Thanksgiving dinner.  Here we go!


A Very Special Pie

I have a…ahem…special friend who is about to have a birthday.  Or just did, as I’ve finally discover how to time post publishing for later dates, I’m sticking to the safe side of things and putting this to publish after his birthday.  Though I doubt he knows about this blog.  But just to be safe…

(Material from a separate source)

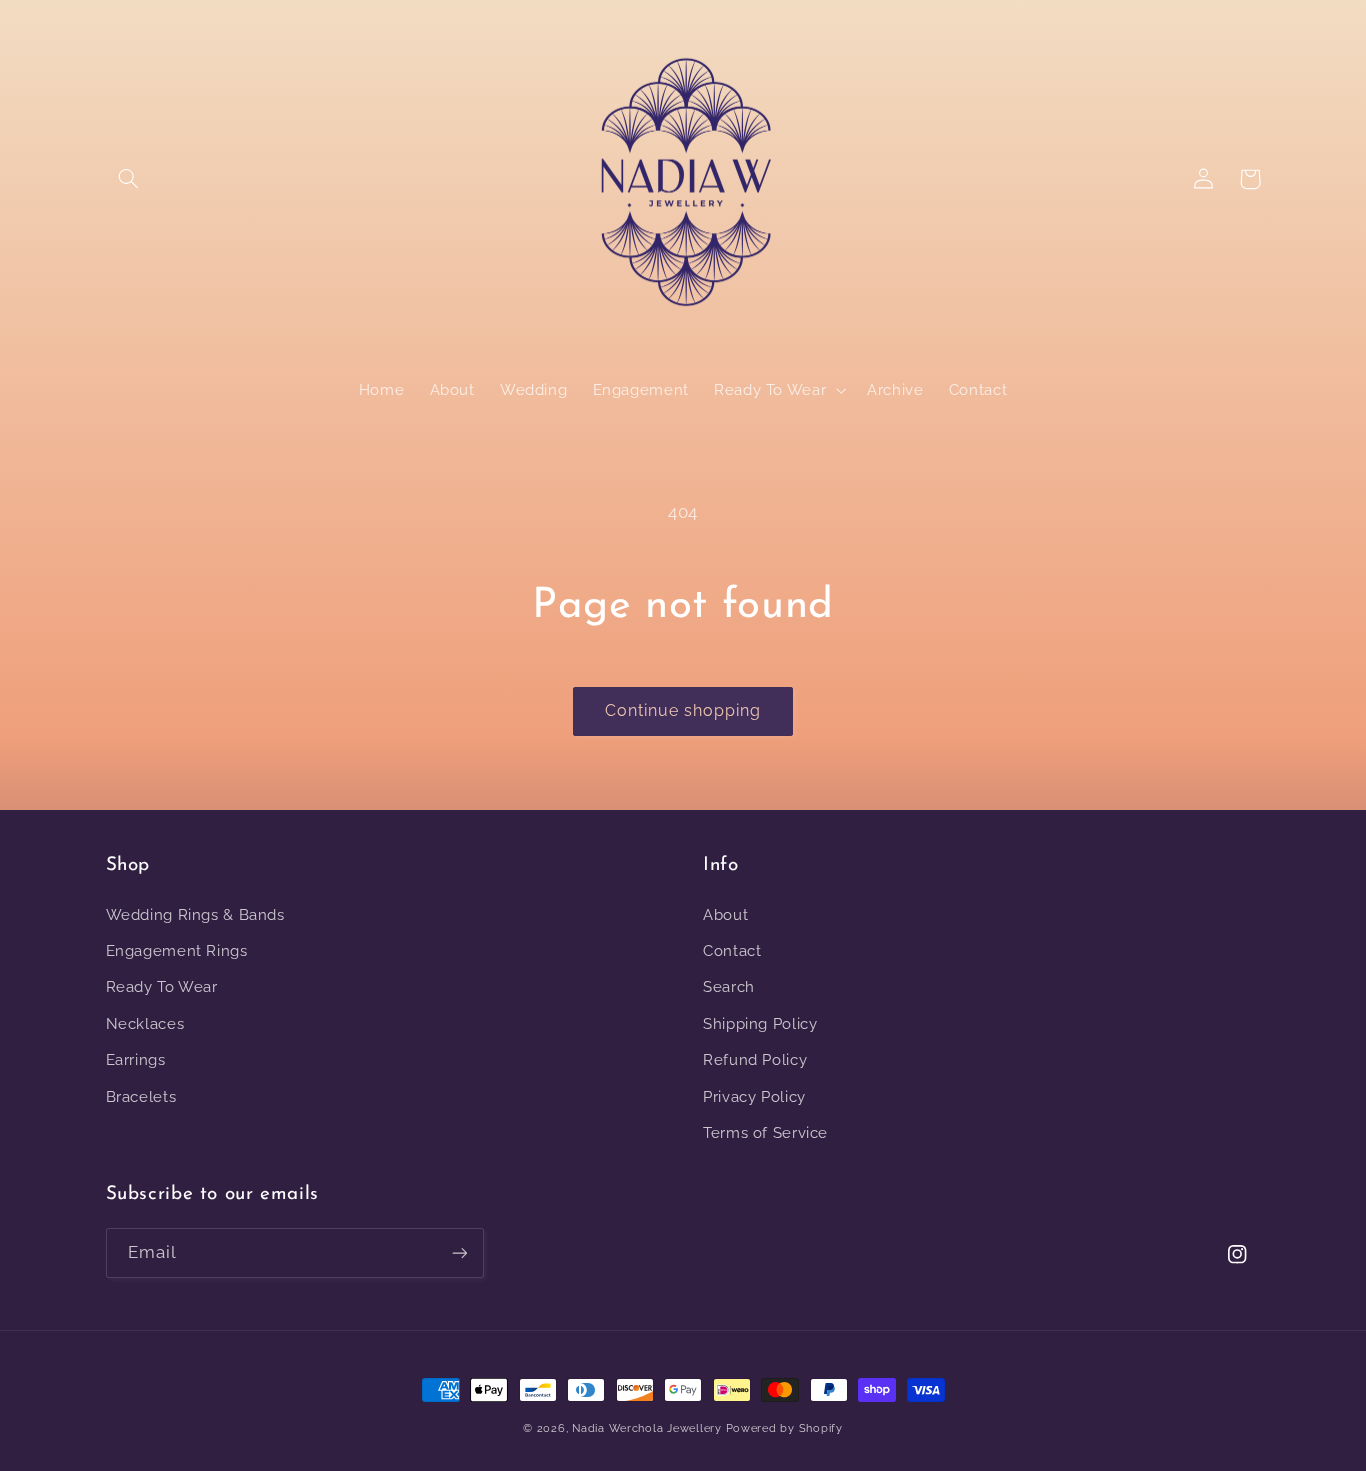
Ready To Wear (162, 986)
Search (729, 986)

Anyways: special friend+birthday=birthday festivities.  Also, coincidentally, he is also gluten-intolerant.  I met him a year before my own diagnosis, and it was the time spent with him that really prompted my to guess that gluten was my issue, and to start the food journal that confirmed that diagnosis.  It was gluten or it was coffee, folks.  I have to say I’m glad it was the former.  I love my lattes.  Or any coffee really.  But I also love alliteration. Deal with it.

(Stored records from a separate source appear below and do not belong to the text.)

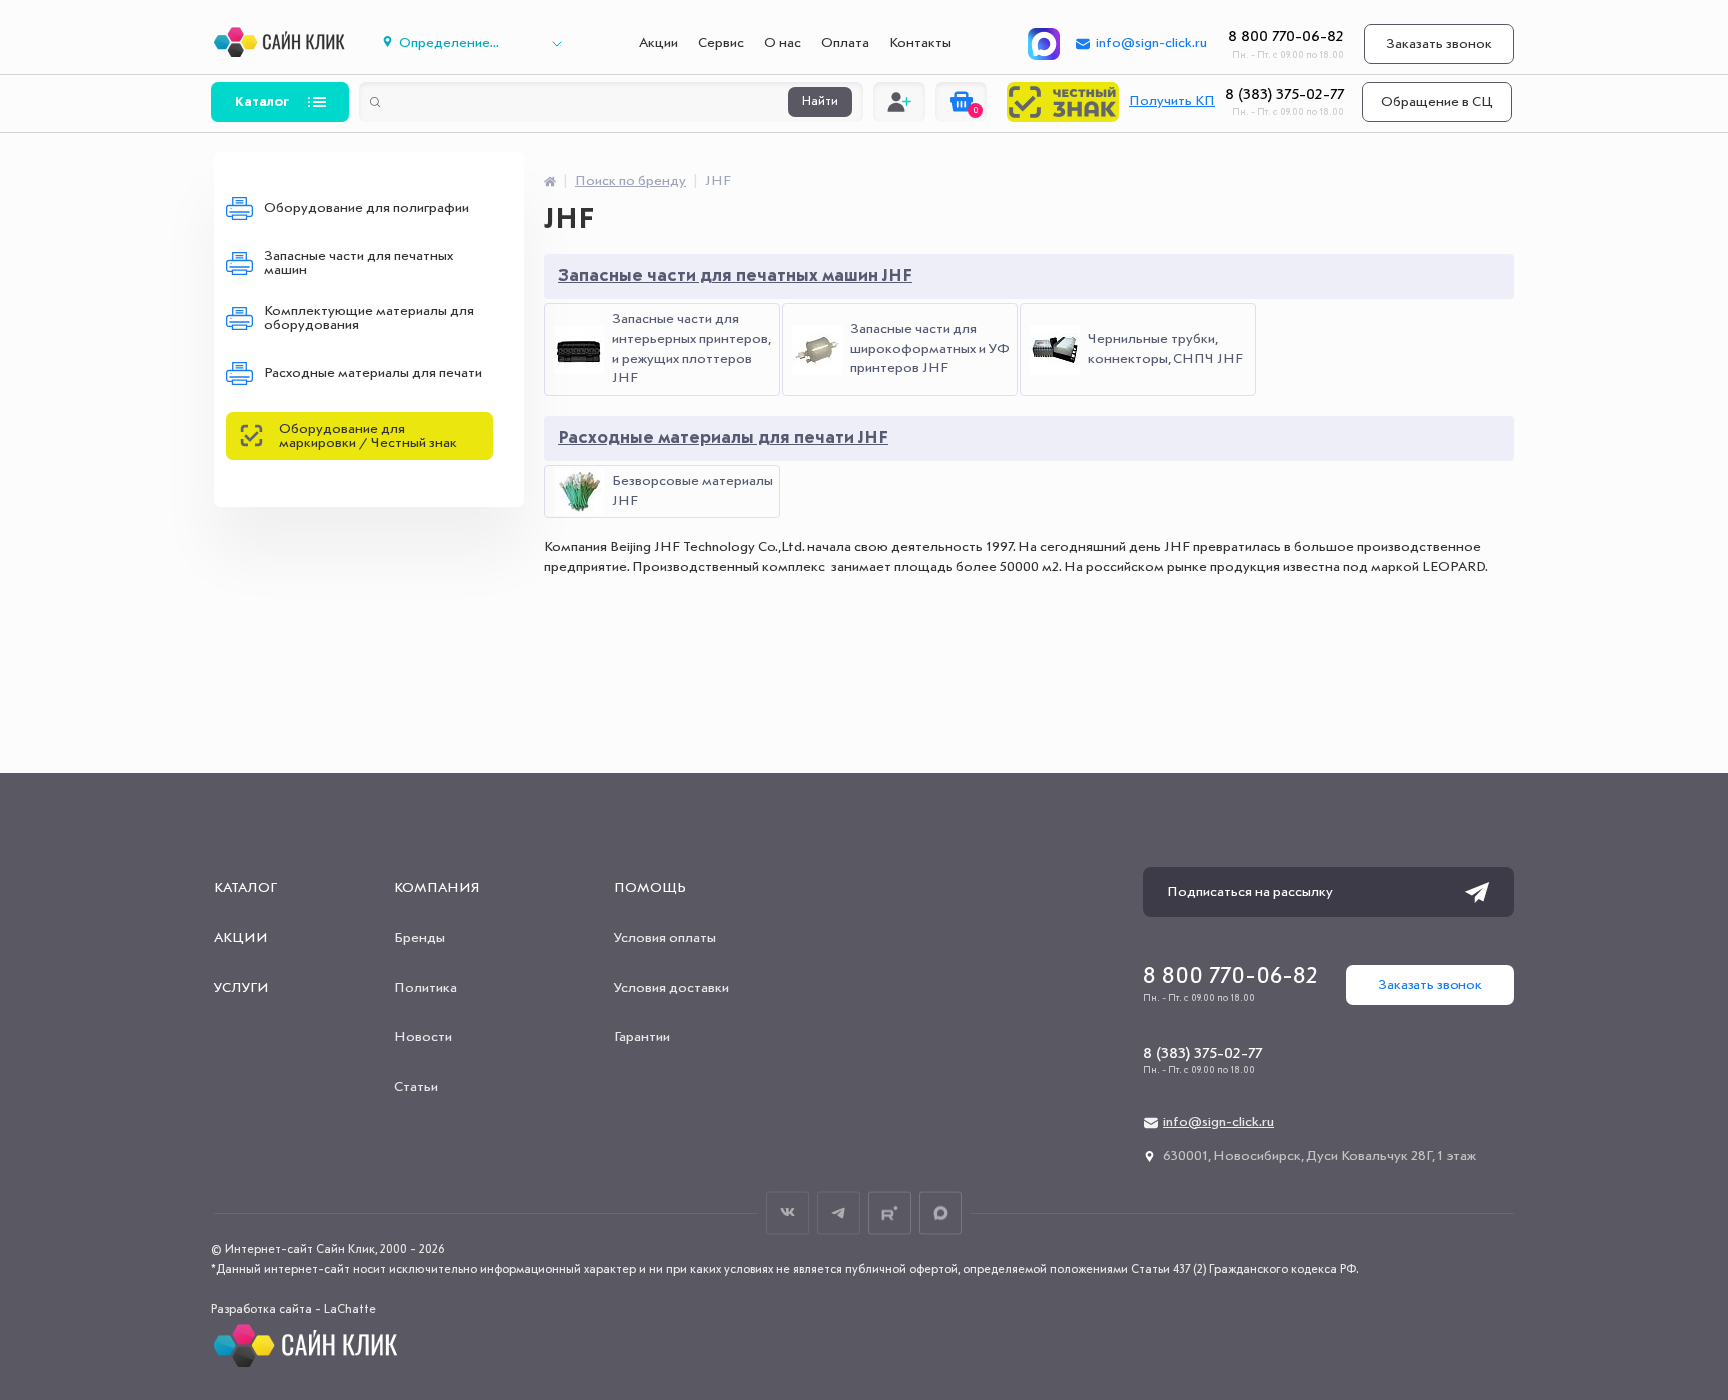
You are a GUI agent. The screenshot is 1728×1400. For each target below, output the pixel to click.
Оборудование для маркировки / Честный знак (368, 436)
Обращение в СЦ (1437, 102)
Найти (820, 102)
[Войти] (899, 102)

Anyways. Birthday.  I’d toyed with the idea for a while, knowing my friend’s love of pie and, frankly, his obsession with snickers.  All of my searching for snickers pie resulted in some odd mixture that used the candy bars and cream cheese.  Probably still delicious, despite the promised heart attack, but I wanted something more pure, something undeniably “Snickers+Pie”.  When I found this chocolate caramel tart from mybakingaddiction.com I knew we were in business.  Here was the starting point I was looking for.

Snickers Pie

Adapted from Jamie’s Chocolate-Caramel Tart on mybakingaddiction.com

The Crust:(I tried several different crusts for this pie: Jamie’s shortbread, traditional pie crust, and finally settled on a graham cracker crust.  I like the touch of cinnamon and the guaranteed crunch against the soft caramel and chocolate.)

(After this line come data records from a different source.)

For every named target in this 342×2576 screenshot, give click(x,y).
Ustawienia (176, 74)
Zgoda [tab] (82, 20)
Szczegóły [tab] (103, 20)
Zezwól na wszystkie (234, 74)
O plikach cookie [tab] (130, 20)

The Filling (Caramel & Peanuts)

  • -1 1⁄2 cups sugar-3 tablespoons light corn syrup
  • -1⁄4 teaspoon kosher salt
  • -6 tablespoons water
  • -6 tablespoons unsalted butter
  • -6 tablespoons heavy cream
  • -1 tablespoon sour cream
  • -1 teaspoon pure vanilla extract
  • -1 1/2-2 c. dry-roasted, salted peanuts

The Chocolate Ganache

  • -3/4 c. heavy cream
  • -3/4 c. (4 oz) bittersweet or dark chocolate chips/pieces

Make the Crust: Preheat the oven to 375 degrees F.  Whisk graham crackers crumbs, cinnamon, and sugar in bowl until well-mixed.  Add melted butter, stir until all crumbs are coated and mixture sticks together when pressed between fingers.  Press mixture into 9-inch pie pan or 6 (3.5 in) tart pans.  Make sure crust is even throughout bottom and sides of pan.  Refrigerate until firm (about 30 minutes). Bake for 13-15 minutes.  Allow crust to cool.


Make the Caramel: Put a medium saucepan over medium heat.  Whisk together sugar, corn syrup, salt, and 6 tbsp. water and bring to a boil. Allow to boil, without stirring, until a candy thermometer inserted into the syrup reads 340° (PLEASE check your candy thermometer before use.  Temperature is crucial here.  Attach your thermometer to a pot of water and bring to a boil.  Water boils at 212 degrees F.  Read what temperature your thermometer is at when the water boils and adjust your waiting for the caramel temperature accordingly.  For instance, my thermometer read 5 degrees to low.  I had to wait until my thermometer read 345 degrees for this caramel). Remove pan from heat and whisk in remaining ingredients (butter, cream, sour cream and vanilla) until smooth. Pour a thin layer caramel into cooled pie or tartlet shells.  Then add peanuts to remaining caramel and stir until thoroughly coated.  Pour peanut-caramel mixture into shells and let cool slightly; refrigerate until firm, about 3-4 hours.


Make the Chocolate Coating: In medium bowl, combine cream and chocolate pieces, reserving about 1 Tbsp of chocolate pieces for seed. Microwave on high for 30-second intervals, stirring well between each intervals.  After 3 or 4 intervals, stir chocolate and cream for 1-2 minutes.  The remaining lumps should melt into the mixture.  Add you seed chocolate and continue stirring until those melt in as well. Spread chocolate evenly over pie/tartlets and refrigerate until set, about 4 hours. If desired, slice a mini snickers as garnish. Serve cold.